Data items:

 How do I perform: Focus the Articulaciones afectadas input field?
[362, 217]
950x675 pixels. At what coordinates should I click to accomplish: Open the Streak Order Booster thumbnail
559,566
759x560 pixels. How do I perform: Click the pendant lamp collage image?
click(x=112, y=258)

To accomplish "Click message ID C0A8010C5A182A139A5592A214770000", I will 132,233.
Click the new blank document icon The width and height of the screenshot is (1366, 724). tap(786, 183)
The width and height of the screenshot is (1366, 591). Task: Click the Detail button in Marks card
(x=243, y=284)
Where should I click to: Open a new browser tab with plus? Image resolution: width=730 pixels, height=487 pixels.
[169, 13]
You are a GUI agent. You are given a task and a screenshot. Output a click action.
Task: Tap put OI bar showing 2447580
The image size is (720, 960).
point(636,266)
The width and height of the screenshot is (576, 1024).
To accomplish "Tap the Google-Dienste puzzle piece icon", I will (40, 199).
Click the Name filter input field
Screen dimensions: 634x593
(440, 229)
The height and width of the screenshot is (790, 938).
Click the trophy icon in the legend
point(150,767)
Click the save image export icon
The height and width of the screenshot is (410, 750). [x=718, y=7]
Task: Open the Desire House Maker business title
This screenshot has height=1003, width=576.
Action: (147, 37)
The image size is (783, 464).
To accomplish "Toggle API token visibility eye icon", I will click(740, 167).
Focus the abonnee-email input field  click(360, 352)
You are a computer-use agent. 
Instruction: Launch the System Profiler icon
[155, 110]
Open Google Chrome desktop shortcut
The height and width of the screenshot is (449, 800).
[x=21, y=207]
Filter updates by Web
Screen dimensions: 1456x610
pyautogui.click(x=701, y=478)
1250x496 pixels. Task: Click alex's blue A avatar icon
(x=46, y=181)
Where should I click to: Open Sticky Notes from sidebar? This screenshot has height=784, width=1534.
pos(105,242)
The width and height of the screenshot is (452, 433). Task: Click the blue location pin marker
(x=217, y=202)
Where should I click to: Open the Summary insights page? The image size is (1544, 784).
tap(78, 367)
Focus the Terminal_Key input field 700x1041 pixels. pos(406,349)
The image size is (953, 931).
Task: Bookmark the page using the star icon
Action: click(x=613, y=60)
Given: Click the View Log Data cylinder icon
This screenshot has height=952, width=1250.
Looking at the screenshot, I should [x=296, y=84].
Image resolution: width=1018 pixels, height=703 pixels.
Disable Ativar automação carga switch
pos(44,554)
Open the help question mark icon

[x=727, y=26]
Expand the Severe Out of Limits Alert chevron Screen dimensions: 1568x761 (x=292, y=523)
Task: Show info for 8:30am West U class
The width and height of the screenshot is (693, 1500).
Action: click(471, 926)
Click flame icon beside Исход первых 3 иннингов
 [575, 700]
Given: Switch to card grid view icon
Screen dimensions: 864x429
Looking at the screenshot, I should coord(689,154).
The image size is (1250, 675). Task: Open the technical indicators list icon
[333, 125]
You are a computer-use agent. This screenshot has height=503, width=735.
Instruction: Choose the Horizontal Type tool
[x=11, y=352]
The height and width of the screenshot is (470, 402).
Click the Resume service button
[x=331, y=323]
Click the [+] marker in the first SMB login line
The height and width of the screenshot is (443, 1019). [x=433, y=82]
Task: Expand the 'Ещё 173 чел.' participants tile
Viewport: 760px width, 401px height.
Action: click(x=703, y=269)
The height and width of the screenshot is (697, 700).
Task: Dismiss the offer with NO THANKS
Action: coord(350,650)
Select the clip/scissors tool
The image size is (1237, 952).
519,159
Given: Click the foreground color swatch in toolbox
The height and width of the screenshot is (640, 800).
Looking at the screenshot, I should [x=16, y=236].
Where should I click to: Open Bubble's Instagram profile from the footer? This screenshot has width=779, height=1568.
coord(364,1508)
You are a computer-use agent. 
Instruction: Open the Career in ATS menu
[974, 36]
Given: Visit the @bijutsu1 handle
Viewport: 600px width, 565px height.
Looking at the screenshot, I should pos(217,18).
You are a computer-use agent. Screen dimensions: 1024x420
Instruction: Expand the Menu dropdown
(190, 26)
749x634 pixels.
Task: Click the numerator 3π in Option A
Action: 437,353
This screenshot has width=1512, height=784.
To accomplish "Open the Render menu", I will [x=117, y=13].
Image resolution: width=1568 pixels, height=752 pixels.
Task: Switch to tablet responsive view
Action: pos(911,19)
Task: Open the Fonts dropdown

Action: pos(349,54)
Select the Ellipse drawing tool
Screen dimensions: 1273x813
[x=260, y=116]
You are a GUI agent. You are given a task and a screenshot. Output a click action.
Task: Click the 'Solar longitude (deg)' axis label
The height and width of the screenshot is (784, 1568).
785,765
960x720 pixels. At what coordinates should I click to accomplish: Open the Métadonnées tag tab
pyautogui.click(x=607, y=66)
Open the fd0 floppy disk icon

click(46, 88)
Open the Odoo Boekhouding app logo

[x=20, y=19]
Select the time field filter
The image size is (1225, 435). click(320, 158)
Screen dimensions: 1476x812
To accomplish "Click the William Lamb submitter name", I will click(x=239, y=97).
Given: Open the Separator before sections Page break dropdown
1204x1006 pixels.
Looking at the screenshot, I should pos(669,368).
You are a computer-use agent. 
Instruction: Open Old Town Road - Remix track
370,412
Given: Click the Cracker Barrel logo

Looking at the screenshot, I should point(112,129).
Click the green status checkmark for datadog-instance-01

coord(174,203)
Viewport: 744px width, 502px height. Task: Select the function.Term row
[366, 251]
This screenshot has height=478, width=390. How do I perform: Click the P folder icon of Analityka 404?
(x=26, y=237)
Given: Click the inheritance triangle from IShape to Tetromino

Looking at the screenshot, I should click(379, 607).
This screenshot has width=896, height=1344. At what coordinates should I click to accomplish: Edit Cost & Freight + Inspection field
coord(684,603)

* _Work request_: What is needed is a verbatim copy of every line in the records above from the one containing "Click the new" down to the one containing "Click the Name filter input field", both included, and nothing more.

* _Completed exercise_:
Click the new blank document icon The width and height of the screenshot is (1366, 724). tap(786, 183)
The width and height of the screenshot is (1366, 591). Task: Click the Detail button in Marks card
(x=243, y=284)
Where should I click to: Open a new browser tab with plus? Image resolution: width=730 pixels, height=487 pixels.
[169, 13]
You are a GUI agent. You are given a task and a screenshot. Output a click action.
Task: Tap put OI bar showing 2447580
The image size is (720, 960).
point(636,266)
The width and height of the screenshot is (576, 1024).
To accomplish "Tap the Google-Dienste puzzle piece icon", I will (40, 199).
Click the Name filter input field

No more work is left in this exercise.